Sırp bayramı arifesinde Srebrenitsa’yı Sırp milletine armağan ettiklerini söyleyen Mladic, “Nihayet bu topraklarda Türklerden (bölgede Müslümanlara Türk de deniliyor) intikam alma zamanı gelmiştir.” ifadelerini kullandı.
Şehirde yaşayan siviller, Birleşmiş Milletler (BM) bünyesinde bölgede görev yapan Hollandalı askerlere sığınarak hayatta kalmayı umsa da Hollandalılar istisnasız herkesi Sırp birliklerine teslim etti.
Nihayetinde yalnızca birkaç gün içinde Srebrenitsa ve civarındaki yerleşimlerden en az 8 bin 372 kişi acımasızca katledildi, çok sayıda aile sürgün edildi.
Öldürülenler farklı toplu mezarlara gömüldü
Srebrenitsa’nın Sırp askerlerin eline geçmesinin ardından Hollandalılara sığınmak istemeyen Boşnakların bir bölümü ise orman yolundan Bosna Hersek ordusunun kontrolündeki bölgeye ulaşmak istedi.
Orman yolunu seçenlerin büyük çoğunluğunun kaderi de BM üssüne sığınanların kaderiyle aynı oldu.
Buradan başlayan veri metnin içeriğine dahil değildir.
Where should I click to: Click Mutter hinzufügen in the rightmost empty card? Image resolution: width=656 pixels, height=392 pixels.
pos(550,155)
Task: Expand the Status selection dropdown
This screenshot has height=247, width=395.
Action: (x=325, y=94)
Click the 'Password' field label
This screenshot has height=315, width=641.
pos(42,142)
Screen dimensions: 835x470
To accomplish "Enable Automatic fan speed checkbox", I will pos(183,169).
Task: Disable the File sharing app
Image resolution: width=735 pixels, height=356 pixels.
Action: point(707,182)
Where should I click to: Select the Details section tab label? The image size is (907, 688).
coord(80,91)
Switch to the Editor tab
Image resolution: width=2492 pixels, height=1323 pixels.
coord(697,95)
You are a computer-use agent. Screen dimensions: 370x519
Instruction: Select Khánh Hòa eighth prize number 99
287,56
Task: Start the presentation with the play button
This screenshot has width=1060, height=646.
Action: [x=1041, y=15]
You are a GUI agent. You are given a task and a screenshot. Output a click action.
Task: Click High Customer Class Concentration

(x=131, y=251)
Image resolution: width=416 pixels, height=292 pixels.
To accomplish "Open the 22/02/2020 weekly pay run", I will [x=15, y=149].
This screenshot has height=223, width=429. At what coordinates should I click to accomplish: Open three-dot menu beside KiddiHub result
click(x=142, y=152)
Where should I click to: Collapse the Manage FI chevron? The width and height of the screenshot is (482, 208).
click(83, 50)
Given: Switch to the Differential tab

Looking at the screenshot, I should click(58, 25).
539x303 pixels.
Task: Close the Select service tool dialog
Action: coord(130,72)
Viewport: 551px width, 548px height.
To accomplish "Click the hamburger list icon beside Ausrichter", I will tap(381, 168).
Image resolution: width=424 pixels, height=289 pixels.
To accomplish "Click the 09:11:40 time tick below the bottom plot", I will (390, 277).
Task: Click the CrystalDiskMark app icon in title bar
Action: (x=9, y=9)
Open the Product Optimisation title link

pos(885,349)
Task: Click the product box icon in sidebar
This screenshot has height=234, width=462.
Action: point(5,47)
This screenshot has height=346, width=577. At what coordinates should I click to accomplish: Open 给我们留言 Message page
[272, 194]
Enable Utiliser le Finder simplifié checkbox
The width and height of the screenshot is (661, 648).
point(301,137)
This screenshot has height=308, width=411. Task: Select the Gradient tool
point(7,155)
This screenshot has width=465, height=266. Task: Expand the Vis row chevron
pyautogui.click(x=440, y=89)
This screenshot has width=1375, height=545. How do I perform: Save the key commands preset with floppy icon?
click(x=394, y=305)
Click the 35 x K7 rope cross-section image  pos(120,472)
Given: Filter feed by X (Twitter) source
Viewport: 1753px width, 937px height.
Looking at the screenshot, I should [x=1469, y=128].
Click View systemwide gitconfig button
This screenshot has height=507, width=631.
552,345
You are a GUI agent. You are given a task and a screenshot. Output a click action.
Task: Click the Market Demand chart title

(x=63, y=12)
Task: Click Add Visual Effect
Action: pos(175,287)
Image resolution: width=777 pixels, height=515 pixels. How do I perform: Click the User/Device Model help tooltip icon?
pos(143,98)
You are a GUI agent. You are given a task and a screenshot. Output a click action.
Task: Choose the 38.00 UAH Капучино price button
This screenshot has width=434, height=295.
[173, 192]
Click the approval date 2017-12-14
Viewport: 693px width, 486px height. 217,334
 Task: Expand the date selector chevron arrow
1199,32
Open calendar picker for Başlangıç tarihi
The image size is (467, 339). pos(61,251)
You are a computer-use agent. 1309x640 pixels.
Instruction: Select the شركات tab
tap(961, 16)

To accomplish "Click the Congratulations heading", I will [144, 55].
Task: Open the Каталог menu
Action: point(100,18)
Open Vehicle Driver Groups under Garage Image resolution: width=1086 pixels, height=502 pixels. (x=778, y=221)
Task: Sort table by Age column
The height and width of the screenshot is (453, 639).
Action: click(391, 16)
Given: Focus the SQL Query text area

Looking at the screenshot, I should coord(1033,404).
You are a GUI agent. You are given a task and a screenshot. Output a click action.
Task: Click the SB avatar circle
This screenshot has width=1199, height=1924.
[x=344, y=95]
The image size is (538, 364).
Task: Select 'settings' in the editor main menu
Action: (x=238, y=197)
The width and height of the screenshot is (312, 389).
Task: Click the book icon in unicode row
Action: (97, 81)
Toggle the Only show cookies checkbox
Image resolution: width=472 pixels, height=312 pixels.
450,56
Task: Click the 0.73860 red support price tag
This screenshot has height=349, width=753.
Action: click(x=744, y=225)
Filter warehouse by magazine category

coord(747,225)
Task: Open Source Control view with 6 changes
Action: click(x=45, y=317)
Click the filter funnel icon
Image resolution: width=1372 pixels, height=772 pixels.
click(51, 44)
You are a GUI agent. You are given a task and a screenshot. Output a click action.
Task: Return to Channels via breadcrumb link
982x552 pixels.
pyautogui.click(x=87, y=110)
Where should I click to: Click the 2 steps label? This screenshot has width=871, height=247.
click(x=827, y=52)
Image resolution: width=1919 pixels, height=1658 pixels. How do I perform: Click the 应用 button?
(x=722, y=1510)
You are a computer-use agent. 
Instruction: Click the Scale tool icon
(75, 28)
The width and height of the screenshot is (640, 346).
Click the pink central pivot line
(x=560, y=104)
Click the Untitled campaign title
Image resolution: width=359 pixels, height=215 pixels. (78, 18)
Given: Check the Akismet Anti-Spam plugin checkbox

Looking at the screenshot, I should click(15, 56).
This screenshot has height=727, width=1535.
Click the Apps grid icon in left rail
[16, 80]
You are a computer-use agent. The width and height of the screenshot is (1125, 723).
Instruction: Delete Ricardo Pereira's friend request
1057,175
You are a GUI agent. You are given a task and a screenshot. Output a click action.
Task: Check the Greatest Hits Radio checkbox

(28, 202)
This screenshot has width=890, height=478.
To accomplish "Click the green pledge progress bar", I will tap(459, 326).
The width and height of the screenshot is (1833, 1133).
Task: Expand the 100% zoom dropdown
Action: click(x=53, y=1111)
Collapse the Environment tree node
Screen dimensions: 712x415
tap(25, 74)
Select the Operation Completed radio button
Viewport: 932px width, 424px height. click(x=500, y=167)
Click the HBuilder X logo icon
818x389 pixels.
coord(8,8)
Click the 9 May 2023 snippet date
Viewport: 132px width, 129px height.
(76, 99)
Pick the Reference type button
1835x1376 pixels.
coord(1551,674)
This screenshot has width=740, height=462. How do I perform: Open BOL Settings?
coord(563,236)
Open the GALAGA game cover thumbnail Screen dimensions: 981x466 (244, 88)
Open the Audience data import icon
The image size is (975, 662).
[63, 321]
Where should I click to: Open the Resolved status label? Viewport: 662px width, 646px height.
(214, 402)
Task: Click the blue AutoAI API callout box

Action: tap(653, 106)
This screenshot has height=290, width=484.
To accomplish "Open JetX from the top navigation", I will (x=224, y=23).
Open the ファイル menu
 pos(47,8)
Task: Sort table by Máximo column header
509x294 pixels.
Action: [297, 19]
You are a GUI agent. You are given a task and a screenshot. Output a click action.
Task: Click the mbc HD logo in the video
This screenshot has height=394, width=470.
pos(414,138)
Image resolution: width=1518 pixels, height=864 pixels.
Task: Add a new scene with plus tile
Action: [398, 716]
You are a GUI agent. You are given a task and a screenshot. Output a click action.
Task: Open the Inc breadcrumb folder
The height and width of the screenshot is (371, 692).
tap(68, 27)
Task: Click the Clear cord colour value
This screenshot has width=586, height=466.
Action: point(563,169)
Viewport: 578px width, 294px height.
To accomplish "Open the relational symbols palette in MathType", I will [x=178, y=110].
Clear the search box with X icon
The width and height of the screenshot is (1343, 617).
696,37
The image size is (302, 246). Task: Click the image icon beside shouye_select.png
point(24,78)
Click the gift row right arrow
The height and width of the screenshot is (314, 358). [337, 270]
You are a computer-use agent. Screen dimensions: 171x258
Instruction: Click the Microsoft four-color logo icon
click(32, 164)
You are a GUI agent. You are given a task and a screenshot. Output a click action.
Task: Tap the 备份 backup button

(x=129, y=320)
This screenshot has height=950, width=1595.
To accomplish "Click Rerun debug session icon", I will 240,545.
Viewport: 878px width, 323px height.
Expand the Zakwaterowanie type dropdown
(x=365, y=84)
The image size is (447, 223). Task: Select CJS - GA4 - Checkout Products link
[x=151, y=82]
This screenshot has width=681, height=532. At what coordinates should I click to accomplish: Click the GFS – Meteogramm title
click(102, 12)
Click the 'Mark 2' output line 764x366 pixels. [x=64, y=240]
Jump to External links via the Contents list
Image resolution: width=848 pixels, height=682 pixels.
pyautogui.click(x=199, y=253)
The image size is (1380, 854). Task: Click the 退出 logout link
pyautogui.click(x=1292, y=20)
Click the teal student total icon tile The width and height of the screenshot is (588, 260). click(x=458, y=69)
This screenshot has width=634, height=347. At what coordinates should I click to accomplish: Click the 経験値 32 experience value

Halk arasında “ölüm yolu” olarak da anılan orman yolundan giden binlerce Boşnak sivil, Sırpların kurduğu tuzaklarda hayatını kaybetti.
Hollandalı askerlere sığınan siviller ise ilk gecenin ardından başlarına gelecekleri anlarken, üs olarak kullanılan akümülatör fabrikasında tutulan sivillerin yanına giren Sırplar, kimlik kontrolü yapıp keyfi bir seçimle bazı erkekleri götürdü.
Ertesi gün, Hollandalı askerlerin yalnızca birkaç metre ilerisinde, üssün hemen dışında bekleyen Sırp askerleri, kadın ve çocukları otobüslere bindirdi, erkekleri ise hemen orada ailelerinden ayırdı.
Ailelerinden ayrılan binlerce erkek katledilip farklı toplu mezarlara gömülürken, kadın ve çocuklar yıllardır yaşadıkları memleketlerinden sürgün edildi.
Sırplar, erkekleri öldürerek Boşnak nüfusu yok etmeyi amaçlarken, buna da “etnik temizlik” ismini verdiler.
Bu yıl 30 soykırım kurbanı toprağa verilecek
Savaşın ardından kayıpları bulmak için başlatılan çalışmalarda, toplu mezarlarda cesetlerine ulaşılan kurbanlar, kimlik tespitinin ardından her yıl 11 Temmuz’da Potoçari Anıt Mezarlığı’nda düzenlenen törenle toprağa veriliyor.
Srebrenitsa soykırımının 28’inci yıl dönümünde de kimlik tespiti yapılan ve ailesinin onay verdiği 30 soykırım kurbanı daha Potoçari Anıt Mezarlığı’na defnedilecek.